_Exercise 1_.
In the records, copy the lines from the one containing "I will coord(19,205)." through the last line of the records.

Here is the link to the accompanying devotional on this video.
Finishing With A Kick
Paul spoke the words of 2 Timothy 4:7 as he sat in a Roman jail, knowing that he was soon to be martyred for the faith. You sense the incredible relief in his spirit as he says, “I have fought the good fight. I have finished the race. I have kept the faith. Now there is in store for me the crown of righteousness which the Lord, the righteous judge, will award to me on that day.”
Hebrews 12:1-3 is not only about running the race, but it is about finishing it well.
Therefore, since we are surrounded by such a great cloud of witnesses, let us throw off everything that hinders and the sin that so easily entangles. And let us run with perseverance the race marked out for us, 2 fixing our eyes on Jesus, the pioneer, and perfecter of faith. For the joy set before him, he endured the cross, scorning its shame, and sat down at the right hand of the throne of God. 3 Consider him who endured such opposition from sinners, so that you will not grow weary and lose heart.
In Hebrews 12 it says, “Therefore since we are surrounded by such a great cloud of witnesses, let us throw off everything that hinders.” Paul is using the metaphor of running. “Let us throw off everything that hinders and the sin that so easily entangles. And let us run with perseverance.” There’s that “P” word I know that I don’t enjoy very much.
“Let us run with perseverance the race marked out for us.

_Material shown_.
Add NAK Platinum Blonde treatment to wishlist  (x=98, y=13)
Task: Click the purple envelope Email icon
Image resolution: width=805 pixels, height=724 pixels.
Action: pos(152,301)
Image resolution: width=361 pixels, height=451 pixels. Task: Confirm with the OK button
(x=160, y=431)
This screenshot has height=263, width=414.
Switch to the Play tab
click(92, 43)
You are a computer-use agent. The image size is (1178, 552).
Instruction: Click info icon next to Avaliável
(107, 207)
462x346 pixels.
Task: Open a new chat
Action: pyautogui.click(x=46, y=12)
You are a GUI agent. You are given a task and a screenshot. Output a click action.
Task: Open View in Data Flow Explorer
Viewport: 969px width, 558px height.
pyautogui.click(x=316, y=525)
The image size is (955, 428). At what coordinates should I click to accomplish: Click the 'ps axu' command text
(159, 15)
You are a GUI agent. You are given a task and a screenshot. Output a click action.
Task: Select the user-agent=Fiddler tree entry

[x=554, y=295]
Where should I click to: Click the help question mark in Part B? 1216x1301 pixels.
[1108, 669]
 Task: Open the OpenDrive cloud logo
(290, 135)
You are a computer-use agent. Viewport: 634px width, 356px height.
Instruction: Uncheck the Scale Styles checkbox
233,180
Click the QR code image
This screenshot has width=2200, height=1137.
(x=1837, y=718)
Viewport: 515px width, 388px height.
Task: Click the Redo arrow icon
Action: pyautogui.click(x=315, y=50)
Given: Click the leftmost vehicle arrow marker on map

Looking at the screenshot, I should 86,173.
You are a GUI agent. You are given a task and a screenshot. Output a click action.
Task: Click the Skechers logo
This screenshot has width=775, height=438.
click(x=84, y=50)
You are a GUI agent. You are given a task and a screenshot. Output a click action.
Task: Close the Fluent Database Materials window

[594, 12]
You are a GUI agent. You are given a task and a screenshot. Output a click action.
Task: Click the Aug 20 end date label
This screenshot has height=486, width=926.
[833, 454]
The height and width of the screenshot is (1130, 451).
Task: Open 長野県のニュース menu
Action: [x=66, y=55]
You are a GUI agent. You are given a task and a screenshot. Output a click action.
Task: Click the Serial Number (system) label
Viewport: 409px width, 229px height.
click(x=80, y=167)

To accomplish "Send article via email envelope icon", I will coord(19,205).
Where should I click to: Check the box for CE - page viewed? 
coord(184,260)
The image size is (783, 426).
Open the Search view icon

_Exercise 2_.
According to the devotional excerpt, why should the reader consider Jesus, who endured such opposition from sinners?

_Task solution 1_.
To accomplish "Send article via email envelope icon", I will coord(19,205).
Where should I click to: Check the box for CE - page viewed? 
coord(184,260)
The image size is (783, 426).
Open the Search view icon

_Task solution 2_.
The devotional excerpt says to consider him "so that you will not grow weary and lose heart."